WEDNESDAY, DECEMBER 24, 2025 - MORNING

Illustrated by Caeden Myers, age 8

“The light shines in the darkness, and the darkness has not overcome it.” John 1:5


I’ve always looked at Advent as a time of year when we all draw closer and feel a sense of belonging, of common purpose, of being a community. In 1981, I felt it in August.


At 7:10 am on Monday, August 31,1981, the Baader-Meinhof gang, a European terrorist group, detonated two carloads of explosives outside of the US Air Forces in Europe headquarters on Ramstein Air Base, Germany. Fifteen people were injured. A general officer lost a leg.  I’m sure of the time because a faulty fuse set off the blast before its intended time of 7:30 am, when many more people would have been nearby walking to work and would have been killed or wounded. And I was about 150 yards from the blast, performing as supervisor of flying in the control tower. 


The huge plate glass window I was facing bowed in nearly a foot from the force of the blast but somehow did not break. We assumed a cruise missile had hit nearby, to be followed by many more, heralding the start of World War 3. Phone lines went crazy, and as Ramstein was a nuclear capable base …well, things got serious very quickly. It was soon determined what had actually happened was terrorism, not war, and I was tasked with getting all the airborne fighters back on the ground and the wounded air-evacuated by helicopter to nearby Landstuhl Army Medical Center.
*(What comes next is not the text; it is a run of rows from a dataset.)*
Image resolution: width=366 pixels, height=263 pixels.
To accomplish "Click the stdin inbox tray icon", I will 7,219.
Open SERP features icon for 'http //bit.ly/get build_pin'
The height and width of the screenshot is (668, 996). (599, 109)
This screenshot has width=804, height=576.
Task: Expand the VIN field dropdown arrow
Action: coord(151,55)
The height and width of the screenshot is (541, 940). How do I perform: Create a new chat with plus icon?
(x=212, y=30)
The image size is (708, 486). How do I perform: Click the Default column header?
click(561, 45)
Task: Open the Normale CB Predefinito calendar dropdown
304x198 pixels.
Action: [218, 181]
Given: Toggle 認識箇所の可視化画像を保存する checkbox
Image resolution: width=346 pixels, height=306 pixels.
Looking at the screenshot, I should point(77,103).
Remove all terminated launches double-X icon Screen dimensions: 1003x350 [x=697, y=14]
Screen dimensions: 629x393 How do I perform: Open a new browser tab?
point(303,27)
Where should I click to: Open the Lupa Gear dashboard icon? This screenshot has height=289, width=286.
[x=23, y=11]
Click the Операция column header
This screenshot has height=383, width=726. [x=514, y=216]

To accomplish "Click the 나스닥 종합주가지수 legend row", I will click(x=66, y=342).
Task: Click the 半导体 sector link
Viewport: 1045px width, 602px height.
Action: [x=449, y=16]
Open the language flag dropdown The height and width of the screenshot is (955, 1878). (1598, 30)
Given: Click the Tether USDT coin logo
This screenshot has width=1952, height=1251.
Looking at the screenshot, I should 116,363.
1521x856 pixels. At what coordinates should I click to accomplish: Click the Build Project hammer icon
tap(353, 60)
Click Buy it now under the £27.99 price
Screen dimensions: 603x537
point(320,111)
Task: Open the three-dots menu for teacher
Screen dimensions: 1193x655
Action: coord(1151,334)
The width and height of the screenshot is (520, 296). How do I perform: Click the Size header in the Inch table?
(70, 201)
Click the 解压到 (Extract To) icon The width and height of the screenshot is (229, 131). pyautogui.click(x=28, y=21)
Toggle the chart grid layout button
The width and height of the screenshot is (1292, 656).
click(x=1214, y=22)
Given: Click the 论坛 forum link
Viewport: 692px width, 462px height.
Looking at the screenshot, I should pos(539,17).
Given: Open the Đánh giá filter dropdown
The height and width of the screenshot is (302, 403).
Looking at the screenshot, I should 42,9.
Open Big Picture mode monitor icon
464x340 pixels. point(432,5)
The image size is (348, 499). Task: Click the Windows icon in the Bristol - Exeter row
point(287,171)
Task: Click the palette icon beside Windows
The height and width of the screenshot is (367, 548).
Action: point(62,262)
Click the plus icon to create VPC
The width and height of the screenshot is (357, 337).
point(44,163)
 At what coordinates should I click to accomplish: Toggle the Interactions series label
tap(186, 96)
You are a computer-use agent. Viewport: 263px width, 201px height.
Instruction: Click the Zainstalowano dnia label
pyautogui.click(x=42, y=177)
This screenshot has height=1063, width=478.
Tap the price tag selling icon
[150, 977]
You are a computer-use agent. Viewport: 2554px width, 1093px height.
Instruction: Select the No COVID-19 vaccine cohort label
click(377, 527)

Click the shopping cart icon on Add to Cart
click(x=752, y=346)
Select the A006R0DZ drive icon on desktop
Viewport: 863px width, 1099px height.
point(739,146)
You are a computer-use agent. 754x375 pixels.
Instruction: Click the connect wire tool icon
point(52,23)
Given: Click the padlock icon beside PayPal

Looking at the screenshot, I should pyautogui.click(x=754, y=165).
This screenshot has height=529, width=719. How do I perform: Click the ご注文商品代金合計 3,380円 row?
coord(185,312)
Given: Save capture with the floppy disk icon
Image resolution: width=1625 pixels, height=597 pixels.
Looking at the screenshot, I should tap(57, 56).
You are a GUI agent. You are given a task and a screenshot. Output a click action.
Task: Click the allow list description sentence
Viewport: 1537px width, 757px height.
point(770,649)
It was a long day, and by the time I was relieved of duty I was exhausted. I had gotten to work about 5:30 am and, after being interviewed by pretty much everybody, headed home at about 9 pm. I drove the 24 miles from Ramstein to the tiny farm village of Massweiler, where we lived as the only Americans, and turned down the long single lane road that led into town. But instead of the usual pitch-dark houses, barns, and stables, I saw the road ahead lit up with hundreds of lights. Lanterns, flashlights, and even torches. It was people, townspeople, virtually every one of the 600 or so residents of Massweiler standing in the road between me and our home. They all spoke low German and little to no English, and I spoke only a little school German. But one of the Zimmerman kids from across the street made her way to my car and explained that they were all there to apologize to me for the attack and to celebrate if I was okay and to grieve if I was not. And that they had been out there for hours, not knowing when or even if I would return. These were people who, 35 years earlier, had been widowed or orphaned by American soldiers and bombs, and they had somehow put that aside and, collectively, hugged me and welcomed me home. Out of the darkness and into the light. Just like Advent.


Dear God, help us to remember that, however dark the darkness may seem, it cannot withstand the intensity of your light, your son, our Jesus Christ. Amen.